YOUR TASK
Copy the following items word for word.

INFORMATION SHOWN
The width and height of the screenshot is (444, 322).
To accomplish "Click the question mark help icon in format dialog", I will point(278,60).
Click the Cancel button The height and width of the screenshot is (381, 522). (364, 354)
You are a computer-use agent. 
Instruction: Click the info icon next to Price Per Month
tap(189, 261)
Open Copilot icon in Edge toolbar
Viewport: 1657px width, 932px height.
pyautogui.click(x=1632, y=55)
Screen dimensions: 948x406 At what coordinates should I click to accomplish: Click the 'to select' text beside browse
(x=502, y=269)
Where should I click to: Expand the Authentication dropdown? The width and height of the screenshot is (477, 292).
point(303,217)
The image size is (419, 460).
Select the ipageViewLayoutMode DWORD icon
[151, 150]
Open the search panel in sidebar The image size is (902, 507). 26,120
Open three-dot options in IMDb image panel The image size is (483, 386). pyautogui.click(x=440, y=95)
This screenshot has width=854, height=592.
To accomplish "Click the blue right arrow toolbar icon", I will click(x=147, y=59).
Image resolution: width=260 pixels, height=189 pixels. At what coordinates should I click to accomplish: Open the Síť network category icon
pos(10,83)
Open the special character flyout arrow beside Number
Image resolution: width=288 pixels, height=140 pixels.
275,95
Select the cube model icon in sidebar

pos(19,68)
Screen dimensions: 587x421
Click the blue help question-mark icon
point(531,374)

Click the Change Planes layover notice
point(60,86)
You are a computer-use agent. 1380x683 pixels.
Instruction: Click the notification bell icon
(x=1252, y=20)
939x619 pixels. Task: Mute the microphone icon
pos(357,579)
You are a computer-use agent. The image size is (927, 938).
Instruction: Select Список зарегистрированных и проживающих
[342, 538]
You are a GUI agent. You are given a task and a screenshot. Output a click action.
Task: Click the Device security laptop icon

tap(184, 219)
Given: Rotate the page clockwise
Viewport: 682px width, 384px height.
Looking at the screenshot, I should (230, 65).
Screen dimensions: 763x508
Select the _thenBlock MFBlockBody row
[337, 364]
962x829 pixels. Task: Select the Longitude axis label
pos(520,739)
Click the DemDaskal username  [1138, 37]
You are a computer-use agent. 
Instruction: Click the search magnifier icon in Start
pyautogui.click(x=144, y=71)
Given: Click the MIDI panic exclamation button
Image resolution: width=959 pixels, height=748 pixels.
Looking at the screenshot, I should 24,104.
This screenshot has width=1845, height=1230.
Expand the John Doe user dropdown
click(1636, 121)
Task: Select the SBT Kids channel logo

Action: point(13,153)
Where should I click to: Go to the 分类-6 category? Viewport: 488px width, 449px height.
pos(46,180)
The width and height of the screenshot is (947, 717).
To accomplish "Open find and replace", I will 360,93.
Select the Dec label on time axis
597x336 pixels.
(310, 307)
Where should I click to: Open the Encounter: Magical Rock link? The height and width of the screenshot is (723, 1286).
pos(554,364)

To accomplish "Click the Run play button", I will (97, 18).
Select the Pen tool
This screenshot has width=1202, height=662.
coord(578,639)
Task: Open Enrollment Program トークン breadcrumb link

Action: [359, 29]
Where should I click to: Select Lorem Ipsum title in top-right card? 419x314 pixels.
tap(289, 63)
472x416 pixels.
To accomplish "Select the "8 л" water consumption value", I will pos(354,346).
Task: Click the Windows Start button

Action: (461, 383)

CORRECT RESPONSE
The width and height of the screenshot is (444, 322).
To accomplish "Click the question mark help icon in format dialog", I will point(278,60).
Click the Cancel button The height and width of the screenshot is (381, 522). (364, 354)
You are a computer-use agent. 
Instruction: Click the info icon next to Price Per Month
tap(189, 261)
Open Copilot icon in Edge toolbar
Viewport: 1657px width, 932px height.
pyautogui.click(x=1632, y=55)
Screen dimensions: 948x406 At what coordinates should I click to accomplish: Click the 'to select' text beside browse
(x=502, y=269)
Where should I click to: Expand the Authentication dropdown? The width and height of the screenshot is (477, 292).
point(303,217)
The image size is (419, 460).
Select the ipageViewLayoutMode DWORD icon
[151, 150]
Open the search panel in sidebar The image size is (902, 507). 26,120
Open three-dot options in IMDb image panel The image size is (483, 386). pyautogui.click(x=440, y=95)
This screenshot has width=854, height=592.
To accomplish "Click the blue right arrow toolbar icon", I will click(x=147, y=59).
Image resolution: width=260 pixels, height=189 pixels. At what coordinates should I click to accomplish: Open the Síť network category icon
pos(10,83)
Open the special character flyout arrow beside Number
Image resolution: width=288 pixels, height=140 pixels.
275,95
Select the cube model icon in sidebar

pos(19,68)
Screen dimensions: 587x421
Click the blue help question-mark icon
point(531,374)

Click the Change Planes layover notice
point(60,86)
You are a computer-use agent. 1380x683 pixels.
Instruction: Click the notification bell icon
(x=1252, y=20)
939x619 pixels. Task: Mute the microphone icon
pos(357,579)
You are a computer-use agent. The image size is (927, 938).
Instruction: Select Список зарегистрированных и проживающих
[342, 538]
You are a GUI agent. You are given a task and a screenshot. Output a click action.
Task: Click the Device security laptop icon

tap(184, 219)
Given: Rotate the page clockwise
Viewport: 682px width, 384px height.
Looking at the screenshot, I should (230, 65).
Screen dimensions: 763x508
Select the _thenBlock MFBlockBody row
[337, 364]
962x829 pixels. Task: Select the Longitude axis label
pos(520,739)
Click the DemDaskal username  [1138, 37]
You are a computer-use agent. 
Instruction: Click the search magnifier icon in Start
pyautogui.click(x=144, y=71)
Given: Click the MIDI panic exclamation button
Image resolution: width=959 pixels, height=748 pixels.
Looking at the screenshot, I should 24,104.
This screenshot has width=1845, height=1230.
Expand the John Doe user dropdown
click(1636, 121)
Task: Select the SBT Kids channel logo

Action: point(13,153)
Where should I click to: Go to the 分类-6 category? Viewport: 488px width, 449px height.
pos(46,180)
The width and height of the screenshot is (947, 717).
To accomplish "Open find and replace", I will 360,93.
Select the Dec label on time axis
597x336 pixels.
(310, 307)
Where should I click to: Open the Encounter: Magical Rock link? The height and width of the screenshot is (723, 1286).
pos(554,364)

To accomplish "Click the Run play button", I will (97, 18).
Select the Pen tool
This screenshot has width=1202, height=662.
coord(578,639)
Task: Open Enrollment Program トークン breadcrumb link

Action: [359, 29]
Where should I click to: Select Lorem Ipsum title in top-right card? 419x314 pixels.
tap(289, 63)
472x416 pixels.
To accomplish "Select the "8 л" water consumption value", I will pos(354,346).
Task: Click the Windows Start button

Action: (461, 383)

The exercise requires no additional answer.